What the Report Shows and How to Read It

The report splits into two headline numbers: indexed URLs and not-indexed URLs, with the not-indexed side broken into named exclusion reasons, each showing a URL count and a trend line over time. Google’s own reference for these category definitions lives at support.google.com/webmasters/answer/7440203. Clicking into any category shows a sample of affected URLs (not necessarily the complete list on very large sites) along with the option to validate a fix once changes have been made.

A meaningful chunk of the value here is trend-reading, not just the current snapshot. A category that’s been flat for months isn’t urgent. A category climbing steadily, especially “Crawled – currently not indexed” or “Discovered – currently not indexed,” is worth investigating before it grows further, since it often signals something systemic (a template change, a content-quality issue affecting a whole section) rather than a handful of isolated pages.

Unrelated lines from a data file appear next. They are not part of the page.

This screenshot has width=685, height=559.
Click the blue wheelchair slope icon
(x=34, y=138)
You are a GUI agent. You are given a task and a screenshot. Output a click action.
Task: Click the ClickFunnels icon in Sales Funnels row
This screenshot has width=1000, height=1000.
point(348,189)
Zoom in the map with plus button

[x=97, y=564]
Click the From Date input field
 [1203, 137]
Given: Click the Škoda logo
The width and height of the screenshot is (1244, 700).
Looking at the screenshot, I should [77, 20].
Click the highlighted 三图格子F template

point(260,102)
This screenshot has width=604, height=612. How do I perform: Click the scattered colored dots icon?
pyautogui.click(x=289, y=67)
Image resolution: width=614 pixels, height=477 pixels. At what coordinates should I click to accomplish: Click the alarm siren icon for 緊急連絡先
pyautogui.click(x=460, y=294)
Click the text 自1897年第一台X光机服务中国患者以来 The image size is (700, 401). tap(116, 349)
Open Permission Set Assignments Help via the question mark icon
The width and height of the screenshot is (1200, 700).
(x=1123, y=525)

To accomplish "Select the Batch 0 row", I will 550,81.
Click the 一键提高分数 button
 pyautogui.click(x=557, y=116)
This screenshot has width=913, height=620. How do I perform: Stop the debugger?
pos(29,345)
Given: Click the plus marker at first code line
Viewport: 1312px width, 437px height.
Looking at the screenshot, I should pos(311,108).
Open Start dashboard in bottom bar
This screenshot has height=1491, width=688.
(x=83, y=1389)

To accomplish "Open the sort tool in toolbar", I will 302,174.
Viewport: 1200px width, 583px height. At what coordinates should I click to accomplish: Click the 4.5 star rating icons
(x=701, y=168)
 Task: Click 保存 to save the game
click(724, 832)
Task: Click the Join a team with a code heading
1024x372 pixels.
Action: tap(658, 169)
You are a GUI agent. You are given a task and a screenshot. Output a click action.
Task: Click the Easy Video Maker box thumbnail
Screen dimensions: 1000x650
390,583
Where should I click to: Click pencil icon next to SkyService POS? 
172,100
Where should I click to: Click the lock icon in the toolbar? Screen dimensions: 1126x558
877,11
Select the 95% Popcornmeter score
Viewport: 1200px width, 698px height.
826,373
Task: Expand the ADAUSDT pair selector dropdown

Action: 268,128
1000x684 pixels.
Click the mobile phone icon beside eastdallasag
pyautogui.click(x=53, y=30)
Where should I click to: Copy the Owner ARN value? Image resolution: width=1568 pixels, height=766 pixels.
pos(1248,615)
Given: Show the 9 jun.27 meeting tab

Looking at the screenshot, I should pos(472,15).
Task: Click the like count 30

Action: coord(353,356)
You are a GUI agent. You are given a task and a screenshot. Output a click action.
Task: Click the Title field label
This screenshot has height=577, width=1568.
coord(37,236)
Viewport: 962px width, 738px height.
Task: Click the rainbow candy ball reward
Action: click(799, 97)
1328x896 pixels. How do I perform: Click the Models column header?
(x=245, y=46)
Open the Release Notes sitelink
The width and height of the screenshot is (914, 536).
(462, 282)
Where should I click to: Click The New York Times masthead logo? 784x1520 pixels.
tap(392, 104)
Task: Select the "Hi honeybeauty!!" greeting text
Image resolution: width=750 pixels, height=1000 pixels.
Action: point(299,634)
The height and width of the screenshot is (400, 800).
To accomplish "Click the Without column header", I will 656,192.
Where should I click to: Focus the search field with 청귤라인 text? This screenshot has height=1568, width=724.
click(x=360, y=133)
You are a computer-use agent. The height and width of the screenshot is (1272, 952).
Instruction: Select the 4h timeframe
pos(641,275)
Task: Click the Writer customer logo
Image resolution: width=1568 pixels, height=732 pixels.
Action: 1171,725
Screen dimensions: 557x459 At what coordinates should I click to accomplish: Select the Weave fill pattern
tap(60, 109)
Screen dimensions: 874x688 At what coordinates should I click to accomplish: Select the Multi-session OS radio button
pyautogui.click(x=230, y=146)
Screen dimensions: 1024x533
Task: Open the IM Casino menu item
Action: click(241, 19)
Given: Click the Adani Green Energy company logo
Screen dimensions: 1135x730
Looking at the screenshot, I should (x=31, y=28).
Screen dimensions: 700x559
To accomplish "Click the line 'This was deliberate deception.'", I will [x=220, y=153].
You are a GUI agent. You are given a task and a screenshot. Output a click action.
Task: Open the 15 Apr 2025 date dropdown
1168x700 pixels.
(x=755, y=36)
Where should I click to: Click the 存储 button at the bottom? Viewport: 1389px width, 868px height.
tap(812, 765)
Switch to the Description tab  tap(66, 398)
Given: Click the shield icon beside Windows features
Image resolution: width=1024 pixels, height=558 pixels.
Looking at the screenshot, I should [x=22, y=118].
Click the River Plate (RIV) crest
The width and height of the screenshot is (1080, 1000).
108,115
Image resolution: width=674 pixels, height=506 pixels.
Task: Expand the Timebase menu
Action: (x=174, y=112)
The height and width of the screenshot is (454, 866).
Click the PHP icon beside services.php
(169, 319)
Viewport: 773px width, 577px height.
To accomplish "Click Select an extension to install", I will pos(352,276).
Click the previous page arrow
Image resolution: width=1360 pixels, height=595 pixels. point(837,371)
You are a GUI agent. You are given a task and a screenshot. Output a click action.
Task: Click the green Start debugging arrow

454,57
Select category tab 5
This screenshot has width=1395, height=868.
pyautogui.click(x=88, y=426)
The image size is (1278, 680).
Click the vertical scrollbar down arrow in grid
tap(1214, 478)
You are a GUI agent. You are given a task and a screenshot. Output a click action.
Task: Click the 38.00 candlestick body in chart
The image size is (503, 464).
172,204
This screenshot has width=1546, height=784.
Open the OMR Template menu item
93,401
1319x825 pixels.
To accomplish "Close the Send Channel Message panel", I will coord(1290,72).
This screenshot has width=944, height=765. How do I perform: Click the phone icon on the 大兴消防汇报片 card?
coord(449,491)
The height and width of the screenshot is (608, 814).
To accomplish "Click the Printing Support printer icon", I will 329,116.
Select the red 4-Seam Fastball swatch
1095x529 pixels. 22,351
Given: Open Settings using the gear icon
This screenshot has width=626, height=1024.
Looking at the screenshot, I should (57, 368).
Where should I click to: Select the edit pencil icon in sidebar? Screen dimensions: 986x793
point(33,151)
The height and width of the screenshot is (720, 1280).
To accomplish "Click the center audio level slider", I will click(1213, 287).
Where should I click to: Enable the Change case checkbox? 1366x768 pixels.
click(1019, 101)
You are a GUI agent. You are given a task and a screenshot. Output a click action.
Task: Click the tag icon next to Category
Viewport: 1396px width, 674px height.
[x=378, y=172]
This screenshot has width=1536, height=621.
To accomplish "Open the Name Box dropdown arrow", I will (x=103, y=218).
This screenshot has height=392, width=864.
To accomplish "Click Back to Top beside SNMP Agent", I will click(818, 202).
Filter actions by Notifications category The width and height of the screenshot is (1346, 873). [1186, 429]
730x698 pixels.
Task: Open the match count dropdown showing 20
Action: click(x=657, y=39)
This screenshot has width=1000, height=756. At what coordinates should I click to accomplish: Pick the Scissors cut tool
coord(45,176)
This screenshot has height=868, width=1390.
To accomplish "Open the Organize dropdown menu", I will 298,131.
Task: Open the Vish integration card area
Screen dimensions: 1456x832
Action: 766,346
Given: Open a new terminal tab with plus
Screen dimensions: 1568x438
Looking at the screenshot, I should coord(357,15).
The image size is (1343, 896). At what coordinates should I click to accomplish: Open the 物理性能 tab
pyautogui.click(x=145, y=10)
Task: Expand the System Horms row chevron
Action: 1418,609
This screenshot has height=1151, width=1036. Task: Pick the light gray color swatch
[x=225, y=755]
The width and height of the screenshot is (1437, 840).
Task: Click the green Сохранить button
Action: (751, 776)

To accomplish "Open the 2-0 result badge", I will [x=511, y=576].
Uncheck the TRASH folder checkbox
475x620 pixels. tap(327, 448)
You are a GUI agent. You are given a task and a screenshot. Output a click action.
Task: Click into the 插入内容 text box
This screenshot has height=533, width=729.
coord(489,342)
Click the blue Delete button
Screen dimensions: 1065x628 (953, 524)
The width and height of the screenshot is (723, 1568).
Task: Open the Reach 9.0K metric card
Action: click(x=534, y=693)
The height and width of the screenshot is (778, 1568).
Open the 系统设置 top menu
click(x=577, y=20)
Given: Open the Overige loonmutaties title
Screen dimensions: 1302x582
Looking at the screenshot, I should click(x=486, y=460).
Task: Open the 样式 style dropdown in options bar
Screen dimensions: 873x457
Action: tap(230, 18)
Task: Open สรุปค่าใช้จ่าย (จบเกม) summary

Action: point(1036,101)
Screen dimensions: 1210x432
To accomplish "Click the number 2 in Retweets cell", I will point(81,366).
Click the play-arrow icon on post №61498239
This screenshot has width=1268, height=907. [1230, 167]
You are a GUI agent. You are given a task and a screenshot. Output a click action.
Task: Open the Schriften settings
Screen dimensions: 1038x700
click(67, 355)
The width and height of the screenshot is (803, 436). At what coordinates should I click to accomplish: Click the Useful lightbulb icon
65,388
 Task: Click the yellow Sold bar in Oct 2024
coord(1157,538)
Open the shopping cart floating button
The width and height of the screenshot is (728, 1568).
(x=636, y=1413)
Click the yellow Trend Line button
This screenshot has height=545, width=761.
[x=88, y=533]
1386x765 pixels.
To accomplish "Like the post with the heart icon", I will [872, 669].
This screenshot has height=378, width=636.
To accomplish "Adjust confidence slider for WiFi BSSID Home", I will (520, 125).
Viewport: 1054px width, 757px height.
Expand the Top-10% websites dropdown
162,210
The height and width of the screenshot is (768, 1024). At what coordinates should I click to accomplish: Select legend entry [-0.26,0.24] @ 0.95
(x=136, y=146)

“Discovered – Currently Not Indexed”

This means Google knows the URL exists, usually from a sitemap, an internal link, or an external link, but has not yet crawled it. This is a queue-priority signal more than a content-quality one: it usually means Google’s crawl-demand assessment put this URL lower in line, either because the site as a whole has more URLs than Google currently prioritizes crawling quickly, or because this specific URL doesn’t look important enough (weak internal linking to it, no external signals) to jump the queue.

A typical example: a large product catalog publishes 2,000 new SKUs in a single sitemap update. A meaningful share of them can sit in “Discovered” for days or weeks, not because anything is wrong with the pages, but because Google’s crawl demand for a site of that size hasn’t caught up to the sudden volume increase. That’s a different situation from a single new blog post on a small site sitting in “Discovered,” which more often points to weak internal linking (the post exists only in the sitemap, with no other page on the site actually linking to it).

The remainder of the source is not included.